The United States stands to fall behind on critical artificial intelligence (AI) regulation if big tech firms continue to push back on landmark EU legislation to govern the use of the technology.
Alex Morris-Tarry, chief technology officer of Neuron, WTW’s digital insurance platform, said tech firms are sounding the alarm about the dangers of unfettered AI development but, at the same time, are lobbying to weaken key parts of the AI Act’s framework.
“Some of the organizations that are involved in AI development are calling out for regulation, which is a weird irony. It's almost looking for self-regulation,” Morris-Tarry told Insurance Business at the Women in Insurance Summit in London on Thursday (November 30).
“The big tech firms, on the one hand, are saying ‘we need you to put controls in place,’ but on the other hand, are lobbying against that control.”
Initially published in April 2021, the EU’s AI Act proposed different levels of regulatory scrutiny on AI systems depending on their intended use.
Under the proposal, riskier use cases, such as those in the life and health insurance markets, would need stringent risk assessment and mitigation measures.
Talks to pass the legislation are in the final stages, but disagreements between EU member states remain over how foundation models should be regulated.
Foundation models, also known as “general purpose AI” or “GPAI,” can perform a range of general tasks such as text synthesis, image manipulation, and audio generation. Prime examples of foundation models include OpenAI’s GPT-3 and GPT-4, the models that underpin ChatGPT.
“The EU is the supranational organization that has the greatest opportunity to affect that change because we've seen it stand up against big tech on many issues,” Morris-Tarry said.
“Lobbying will probably result in the US being slightly further behind on regulation. But where one goes, the other typically follows because the tech firms don't want to create two sets of systems, one for one very large economic area and one for another. So, if the EU comes in and applies these rules, I think that will create benefit across the board.”
Calls to regulate the development of AI, especially amid the rapid development of generative AI tools like ChatGPT, are gaining ground in the insurance industry.
Most recently, Antonio Huertas, chairman and CEO of global insurer MAPFRE, called for legislation over the ethical risks posed by AI, saying it has the potential to be one of the most disruptive technologies in history.
Insurance technology providers have also called on the insurance industry to create their own AI code of conduct to mitigate legal and ethical risks.
Morris-Tarry said that the rapid development of AI in insurance highlights the urgency of regulation.
“The natural tendency with these new tools is to take things to the extreme and see how far they'll go. [AI] can be a dangerous tool, and if they’re not regulated well, there’s a potential for serious problems down the line,” he said.
“The regulations will probably be later than they should be. But hopefully, they'll be early enough to help make sure we maximize the positive impact of them versus the negative.
“I don’t think it’s too late; I just think that there's the possibility that governments move more slowly on technology [because] they always have. But I do think there's the impetus for them to enact appropriate change quickly, because these tools could be a massive boon to society.”

▶ _What to do_
**a)** Answer each question using the article on AI regulation:
(i) When was the EU's AI Act initially published?
(ii) What does the article name as prime examples of foundation models?
(iii) Who is the chairman and CEO of MAPFRE?
**b)** Output the part of the article on AI regulation from "The United States" up to and including "Thursday (November 30).", copied word for word.

▶ _The data_
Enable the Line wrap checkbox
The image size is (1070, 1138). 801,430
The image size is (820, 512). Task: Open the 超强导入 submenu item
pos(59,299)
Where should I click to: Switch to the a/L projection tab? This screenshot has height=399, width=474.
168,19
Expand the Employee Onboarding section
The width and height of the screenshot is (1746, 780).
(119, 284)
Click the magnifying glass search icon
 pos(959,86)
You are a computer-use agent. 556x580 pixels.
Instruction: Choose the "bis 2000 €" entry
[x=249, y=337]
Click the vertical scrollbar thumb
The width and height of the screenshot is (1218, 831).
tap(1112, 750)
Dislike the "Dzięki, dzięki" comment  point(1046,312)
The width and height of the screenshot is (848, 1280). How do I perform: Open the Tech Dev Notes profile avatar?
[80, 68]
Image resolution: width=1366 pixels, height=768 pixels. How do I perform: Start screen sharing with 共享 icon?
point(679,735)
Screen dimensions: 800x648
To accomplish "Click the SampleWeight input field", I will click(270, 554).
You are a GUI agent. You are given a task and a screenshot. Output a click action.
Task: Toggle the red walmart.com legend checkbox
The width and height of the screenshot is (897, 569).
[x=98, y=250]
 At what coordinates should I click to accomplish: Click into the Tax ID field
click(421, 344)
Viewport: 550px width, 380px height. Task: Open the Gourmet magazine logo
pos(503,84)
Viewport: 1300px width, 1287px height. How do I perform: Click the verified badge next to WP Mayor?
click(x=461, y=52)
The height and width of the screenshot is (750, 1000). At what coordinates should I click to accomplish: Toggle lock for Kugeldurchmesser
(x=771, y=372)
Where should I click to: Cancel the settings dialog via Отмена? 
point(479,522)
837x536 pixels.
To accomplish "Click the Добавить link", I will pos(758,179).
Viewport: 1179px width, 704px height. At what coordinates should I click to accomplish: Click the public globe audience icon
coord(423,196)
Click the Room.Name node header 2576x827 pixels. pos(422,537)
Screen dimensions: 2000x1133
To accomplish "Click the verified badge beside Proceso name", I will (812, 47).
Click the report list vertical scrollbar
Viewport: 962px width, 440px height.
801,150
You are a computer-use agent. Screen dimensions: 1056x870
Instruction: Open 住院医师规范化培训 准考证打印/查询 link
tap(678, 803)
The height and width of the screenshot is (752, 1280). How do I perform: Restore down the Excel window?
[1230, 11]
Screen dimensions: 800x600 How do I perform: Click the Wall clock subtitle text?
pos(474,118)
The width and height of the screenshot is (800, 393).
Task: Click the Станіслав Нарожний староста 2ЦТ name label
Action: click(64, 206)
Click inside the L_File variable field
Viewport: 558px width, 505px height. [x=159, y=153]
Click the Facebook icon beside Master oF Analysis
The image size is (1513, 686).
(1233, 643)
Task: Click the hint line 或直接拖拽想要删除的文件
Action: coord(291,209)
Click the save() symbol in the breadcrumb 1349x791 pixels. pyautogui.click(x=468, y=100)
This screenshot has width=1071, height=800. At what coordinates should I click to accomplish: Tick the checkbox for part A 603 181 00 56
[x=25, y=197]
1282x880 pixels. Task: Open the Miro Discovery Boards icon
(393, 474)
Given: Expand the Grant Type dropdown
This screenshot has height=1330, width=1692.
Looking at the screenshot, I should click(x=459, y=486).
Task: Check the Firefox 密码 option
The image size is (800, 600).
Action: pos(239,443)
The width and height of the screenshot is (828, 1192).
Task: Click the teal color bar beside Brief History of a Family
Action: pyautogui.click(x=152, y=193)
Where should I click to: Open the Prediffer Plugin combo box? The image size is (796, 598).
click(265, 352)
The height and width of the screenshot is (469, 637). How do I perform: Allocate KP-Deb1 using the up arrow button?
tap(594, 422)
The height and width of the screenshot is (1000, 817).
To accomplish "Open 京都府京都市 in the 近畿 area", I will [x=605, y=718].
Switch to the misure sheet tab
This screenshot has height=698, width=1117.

▶ _Activity answers_
**a)**
(i) April 2021
(ii) OpenAI's GPT-3 and GPT-4
(iii) Antonio Huertas

**b)**
The United States stands to fall behind on critical artificial intelligence (AI) regulation if big tech firms continue to push back on landmark EU legislation to govern the use of the technology.
Alex Morris-Tarry, chief technology officer of Neuron, WTW’s digital insurance platform, said tech firms are sounding the alarm about the dangers of unfettered AI development but, at the same time, are lobbying to weaken key parts of the AI Act’s framework.
“Some of the organizations that are involved in AI development are calling out for regulation, which is a weird irony. It's almost looking for self-regulation,” Morris-Tarry told Insurance Business at the Women in Insurance Summit in London on Thursday (November 30).